As a key non-governmental stakeholder, Upper Missouri Waterkeeper not only provided an exhaustive technical review of the draft permit, but also provided oral testimony on the permit’s improvements, but also its flaws. Notably, the draft permit still lacks limits on the amount of pollution that is allowed to go into already polluted, local waterways and also lacks enforceable deadlines by which these limits must be reached. These flaws are troublesome as, when it comes to water pollution controls, big cities and developed areas are scientifically-proven to be one of the biggest sources of pollution to Montana’s urban waters. In turn, as Montana’s cities grow, there is no better time than the present to raise the bar and ensure cities and counties plan for the future by protecting and improving their local water resources.
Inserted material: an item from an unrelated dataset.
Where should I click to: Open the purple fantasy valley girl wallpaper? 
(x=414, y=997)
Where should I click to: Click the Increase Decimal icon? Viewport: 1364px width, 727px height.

Even though the hearing is over, DEQ has yet to issue a final permit. Although the issue is technical, complicated, and most certainly abstract, Upper Missouri Waterkeeper remains 100% committed to ensuring any final permit meets critical clean water law requirements to reduce new stormwater pollution, address lingering pollution in already-impaired waterways, and above all to do so in a transparent, accountable, enforceable manner.